In 2011, as part of developing the Palo Alto Urban Forest Master Plan (UFMP), UC Davis researchers conducted a comprehensive canopy cover analysis for the City of Palo Alto. The resulting report identified that, for Palo Alto’s 17 predominantly residential neighborhoods, north Palo Alto has approximately 22% more tree canopy than south Palo Alto. Furthermore, that gap has only widened in recent decades. In 1982, north Palo Alto had 11% more tree canopy cover than south Palo Alto. In less than thirty years, the disparity has doubled. Community feedback confirmed that this ongoing gap in tree cover is an important issue, and addressing it is a major priority in the UFMP, and for the City and Canopy.
In 2016 Canopy conducted an in-depth analysis, identifying the underlying reasons for this disparity, gathering community feedback, and recommending strategies to restore canopy equity. Our recommended goal for the city is to increase tree canopy cover by 8% over the next 10 to 15 years through a combination of planting new trees and preserving existing trees.
“The best time to plant a tree was 20 years ago. The second best time is now.”
– Chinese proverb
Let’s plant together! Community engagement is key to achieve south Palo Alto canopy cover goals. We’re eager to partner with community groups, neighborhood associations, and individual tree champions to plant new trees in schools, parks, neighborhoods, and even private property.
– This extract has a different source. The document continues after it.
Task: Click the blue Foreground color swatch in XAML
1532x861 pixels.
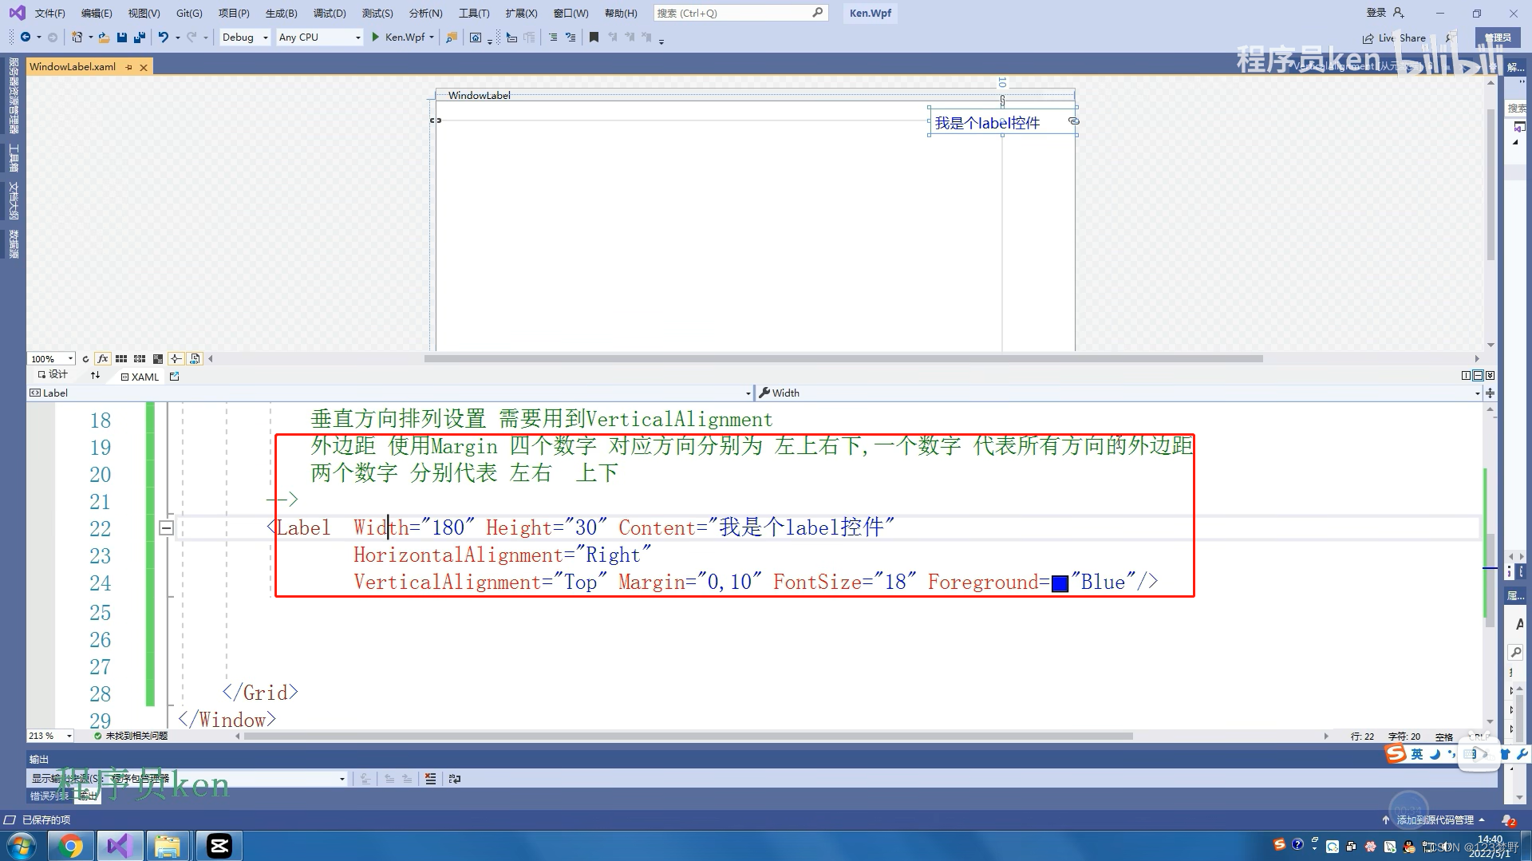Action: pyautogui.click(x=1060, y=583)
There are many empty spaces for street and yard trees we want to fill.
Want to organize a tree planting in your neighborhood or help us spread the word about the program? Find out more by contacting Elise Willis, Community Forestry Program Manager, at email@example.com.
To prevent tree canopy loss, we need to step up advocacy efforts towards tree preservation and spread the word about proper tree care. Collaborating with residents and the City of Palo Alto, we’ll offer tree care tips and urban forest education, encourage and facilitate public workshops, and promote long-range planning that preserves and expands urban trees and nature throughout Palo Alto.